In this town there is a public recreation ground within a neat enclosure, where ladies promenade in the afternoon to inhale the fresh air, or exhibit the latest thing in bonnets, for Russians don't care much for air or exercise. Some retired nooks there are in the enclosure, suggestive of love-making at a more genial season, but they looked dreary enough in September, with a hard frost on the ground, and snow on the neighbouring hills. The whole goes by the name of "the garden," and in the three short months of summer it may possibly show something to justify this appellation. The mere attempt at gardening under such difficulties as a Siberian climate imposes, is creditable to the enterprise of the Kiachtaites, and it were much to be wished that the sun would shine on their efforts. The severity of the weather drives those who have a taste for flowers to cultivate them in their houses, which they do very successfully. Many of their rooms are like greenhouses, furnished round with large flowering shrubs in pots, very pleasant to the eye, whatever may be the effect of so much vegetation on human health. The plants are put out into gardens during the short summer, and withdrawn to the warm rooms when the chill winds give notice that winter is near.

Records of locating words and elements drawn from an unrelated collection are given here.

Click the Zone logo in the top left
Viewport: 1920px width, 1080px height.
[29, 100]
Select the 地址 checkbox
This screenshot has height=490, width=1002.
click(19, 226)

The climate of Kiachta is very cold in winter, and pretty hot in summer. The air is very dry, soil sandy, and little or no rain or snow falls. It lies in lat. 50° 15', and at an elevation of 2200 feet above the sea. The population is reputed to be healthy, and old people of eighty and upwards are as lively as crickets. The houses are very comfortable, so far at least as warmth constitutes comfort, and in severe climates it is undoubtedly the first essential. The massive wooden walls well caulked with moss, which is said to be better and more lasting than oakum, are well adapted to exclude cold. They have all double windows a few inches apart, with the space between filled with cotton wool along the sill. The rooms are heated by large closed stoves or ovens, which are used for cooking as well as warming the house. In general, one stove is made to heat several rooms, being built into the corner presenting one face to each apartment. The great drawback in all this is the absolute want of ventilation, which was to us very trying and disagreeable, but the Russians are accustomed to live in health in the close stuffy atmosphere of their houses. The temperature of their rooms is kept up to about + 16° Reaumur (68° Fahrenheit), and varies but little from that range. They use a great deal of firewood, which is cheap in the neighbourhood of those vast primæval forests, and in the yards of Kiachta immense stores of this fuel are piled up for winter use.